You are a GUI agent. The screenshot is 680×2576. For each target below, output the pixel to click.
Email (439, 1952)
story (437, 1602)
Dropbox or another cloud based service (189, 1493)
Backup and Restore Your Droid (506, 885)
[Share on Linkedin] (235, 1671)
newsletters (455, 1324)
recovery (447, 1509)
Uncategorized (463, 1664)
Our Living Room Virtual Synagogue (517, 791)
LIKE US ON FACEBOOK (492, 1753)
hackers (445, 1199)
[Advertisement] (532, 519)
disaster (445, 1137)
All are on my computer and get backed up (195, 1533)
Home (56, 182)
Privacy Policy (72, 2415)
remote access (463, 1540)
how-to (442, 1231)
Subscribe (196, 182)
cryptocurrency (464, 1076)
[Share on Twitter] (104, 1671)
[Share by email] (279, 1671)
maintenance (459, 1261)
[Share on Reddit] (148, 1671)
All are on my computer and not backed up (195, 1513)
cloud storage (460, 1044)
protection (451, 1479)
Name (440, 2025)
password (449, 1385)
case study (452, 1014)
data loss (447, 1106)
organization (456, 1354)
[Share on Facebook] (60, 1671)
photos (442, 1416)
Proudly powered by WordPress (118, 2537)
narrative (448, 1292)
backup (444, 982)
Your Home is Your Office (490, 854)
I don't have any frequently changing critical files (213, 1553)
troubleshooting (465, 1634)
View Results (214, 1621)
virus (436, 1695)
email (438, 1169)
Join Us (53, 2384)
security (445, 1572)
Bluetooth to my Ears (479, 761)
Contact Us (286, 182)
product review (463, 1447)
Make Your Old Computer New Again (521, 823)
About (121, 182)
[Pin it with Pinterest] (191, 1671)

...

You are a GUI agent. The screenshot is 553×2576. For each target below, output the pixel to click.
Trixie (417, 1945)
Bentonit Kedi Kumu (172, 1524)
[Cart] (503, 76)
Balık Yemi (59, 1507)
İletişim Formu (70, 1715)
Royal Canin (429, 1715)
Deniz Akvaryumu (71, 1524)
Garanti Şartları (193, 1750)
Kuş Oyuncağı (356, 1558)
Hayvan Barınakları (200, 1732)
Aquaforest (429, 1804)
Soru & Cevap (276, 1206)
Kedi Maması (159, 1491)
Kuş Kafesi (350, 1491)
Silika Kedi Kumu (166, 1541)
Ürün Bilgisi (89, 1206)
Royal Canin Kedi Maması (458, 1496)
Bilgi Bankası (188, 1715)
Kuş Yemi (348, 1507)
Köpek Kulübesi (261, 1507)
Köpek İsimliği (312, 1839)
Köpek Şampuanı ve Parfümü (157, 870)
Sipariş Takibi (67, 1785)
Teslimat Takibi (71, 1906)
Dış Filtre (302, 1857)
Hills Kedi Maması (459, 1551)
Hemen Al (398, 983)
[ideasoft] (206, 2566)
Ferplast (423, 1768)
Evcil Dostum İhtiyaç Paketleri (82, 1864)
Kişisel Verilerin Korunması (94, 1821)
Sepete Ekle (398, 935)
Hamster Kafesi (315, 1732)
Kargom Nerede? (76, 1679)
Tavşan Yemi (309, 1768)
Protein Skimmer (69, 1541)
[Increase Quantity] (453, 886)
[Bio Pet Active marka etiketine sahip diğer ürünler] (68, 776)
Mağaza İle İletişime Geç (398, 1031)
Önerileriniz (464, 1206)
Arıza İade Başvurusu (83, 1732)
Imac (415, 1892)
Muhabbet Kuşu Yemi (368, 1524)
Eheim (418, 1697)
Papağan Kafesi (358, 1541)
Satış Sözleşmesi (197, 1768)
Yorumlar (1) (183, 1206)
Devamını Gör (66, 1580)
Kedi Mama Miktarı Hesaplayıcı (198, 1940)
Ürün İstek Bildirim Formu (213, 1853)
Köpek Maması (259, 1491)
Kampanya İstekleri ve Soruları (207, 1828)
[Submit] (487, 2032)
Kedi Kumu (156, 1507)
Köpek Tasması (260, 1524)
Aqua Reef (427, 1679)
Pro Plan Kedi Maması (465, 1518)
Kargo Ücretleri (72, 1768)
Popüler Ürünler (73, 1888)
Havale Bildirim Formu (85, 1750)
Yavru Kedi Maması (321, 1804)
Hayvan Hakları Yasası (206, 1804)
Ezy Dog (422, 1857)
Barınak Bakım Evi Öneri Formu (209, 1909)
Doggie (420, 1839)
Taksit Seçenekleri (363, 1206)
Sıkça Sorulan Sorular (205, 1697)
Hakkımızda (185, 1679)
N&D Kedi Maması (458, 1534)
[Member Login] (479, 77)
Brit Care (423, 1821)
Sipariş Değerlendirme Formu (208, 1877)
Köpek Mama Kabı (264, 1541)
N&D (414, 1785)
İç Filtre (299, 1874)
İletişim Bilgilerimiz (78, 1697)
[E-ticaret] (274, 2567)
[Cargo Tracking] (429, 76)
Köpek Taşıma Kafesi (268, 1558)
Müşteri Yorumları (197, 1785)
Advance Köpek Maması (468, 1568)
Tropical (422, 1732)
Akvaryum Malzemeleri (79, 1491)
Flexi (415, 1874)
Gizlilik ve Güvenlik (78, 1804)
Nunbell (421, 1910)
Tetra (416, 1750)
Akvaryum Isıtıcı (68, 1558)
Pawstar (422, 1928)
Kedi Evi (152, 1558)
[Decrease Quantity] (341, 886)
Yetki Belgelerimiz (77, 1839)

* * *

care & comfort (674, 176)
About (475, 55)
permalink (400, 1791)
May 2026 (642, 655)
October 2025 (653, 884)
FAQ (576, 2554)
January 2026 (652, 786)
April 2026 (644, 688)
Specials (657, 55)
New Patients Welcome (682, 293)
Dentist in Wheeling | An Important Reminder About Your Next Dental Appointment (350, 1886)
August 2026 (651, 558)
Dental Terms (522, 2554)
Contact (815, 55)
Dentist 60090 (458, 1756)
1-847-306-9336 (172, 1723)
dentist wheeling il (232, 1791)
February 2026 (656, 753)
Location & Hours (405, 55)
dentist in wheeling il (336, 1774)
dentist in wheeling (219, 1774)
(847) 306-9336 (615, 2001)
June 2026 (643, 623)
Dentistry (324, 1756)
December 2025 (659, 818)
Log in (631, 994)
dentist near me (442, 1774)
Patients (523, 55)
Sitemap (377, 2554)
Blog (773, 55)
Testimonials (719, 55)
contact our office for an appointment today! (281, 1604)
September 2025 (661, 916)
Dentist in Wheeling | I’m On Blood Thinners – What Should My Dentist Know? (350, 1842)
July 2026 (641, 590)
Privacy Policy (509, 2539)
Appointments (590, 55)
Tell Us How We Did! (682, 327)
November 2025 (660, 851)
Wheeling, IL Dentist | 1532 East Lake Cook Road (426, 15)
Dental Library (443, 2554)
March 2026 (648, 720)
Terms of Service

EXERCISE
Exactly the lines above from the one with "Royal Canin (429, 1715)" to the one with "Tetra (416, 1750)", both included, are to be quoted; leave the rest out.

FINISHED TASK
Royal Canin (429, 1715)
Deniz Akvaryumu (71, 1524)
Garanti Şartları (193, 1750)
Kuş Oyuncağı (356, 1558)
Hayvan Barınakları (200, 1732)
Aquaforest (429, 1804)
Soru & Cevap (276, 1206)
Kedi Maması (159, 1491)
Kuş Kafesi (350, 1491)
Silika Kedi Kumu (166, 1541)
Ürün Bilgisi (89, 1206)
Royal Canin Kedi Maması (458, 1496)
Bilgi Bankası (188, 1715)
Kuş Yemi (348, 1507)
Köpek Kulübesi (261, 1507)
Köpek İsimliği (312, 1839)
Köpek Şampuanı ve Parfümü (157, 870)
Sipariş Takibi (67, 1785)
Teslimat Takibi (71, 1906)
Dış Filtre (302, 1857)
Hills Kedi Maması (459, 1551)
Hemen Al (398, 983)
[ideasoft] (206, 2566)
Ferplast (423, 1768)
Evcil Dostum İhtiyaç Paketleri (82, 1864)
Kişisel Verilerin Korunması (94, 1821)
Sepete Ekle (398, 935)
Hamster Kafesi (315, 1732)
Kargom Nerede? (76, 1679)
Tavşan Yemi (309, 1768)
Protein Skimmer (69, 1541)
[Increase Quantity] (453, 886)
[Bio Pet Active marka etiketine sahip diğer ürünler] (68, 776)
Mağaza İle İletişime Geç (398, 1031)
Önerileriniz (464, 1206)
Arıza İade Başvurusu (83, 1732)
Imac (415, 1892)
Muhabbet Kuşu Yemi (368, 1524)
Eheim (418, 1697)
Papağan Kafesi (358, 1541)
Satış Sözleşmesi (197, 1768)
Yorumlar (1) (183, 1206)
Devamını Gör (66, 1580)
Kedi Mama Miktarı Hesaplayıcı (198, 1940)
Ürün İstek Bildirim Formu (213, 1853)
Köpek Maması (259, 1491)
Kampanya İstekleri ve Soruları (207, 1828)
[Submit] (487, 2032)
Kedi Kumu (156, 1507)
Köpek Tasması (260, 1524)
Aqua Reef (427, 1679)
Pro Plan Kedi Maması (465, 1518)
Kargo Ücretleri (72, 1768)
Popüler Ürünler (73, 1888)
Havale Bildirim Formu (85, 1750)
Yavru Kedi Maması (321, 1804)
Hayvan Hakları Yasası (206, 1804)
Ezy Dog (422, 1857)
Barınak Bakım Evi Öneri Formu (209, 1909)
Doggie (420, 1839)
Taksit Seçenekleri (363, 1206)
Sıkça Sorulan Sorular (205, 1697)
Hakkımızda (185, 1679)
N&D Kedi Maması (458, 1534)
[Member Login] (479, 77)
Brit Care (423, 1821)
Sipariş Değerlendirme Formu (208, 1877)
Köpek Mama Kabı (264, 1541)
N&D (414, 1785)
İç Filtre (299, 1874)
İletişim Bilgilerimiz (78, 1697)
[E-ticaret] (274, 2567)
[Cargo Tracking] (429, 76)
Köpek Taşıma Kafesi (268, 1558)
Müşteri Yorumları (197, 1785)
Advance Köpek Maması (468, 1568)
Tropical (422, 1732)
Akvaryum Malzemeleri (79, 1491)
Flexi (415, 1874)
Gizlilik ve Güvenlik (78, 1804)
Nunbell (421, 1910)
Tetra (416, 1750)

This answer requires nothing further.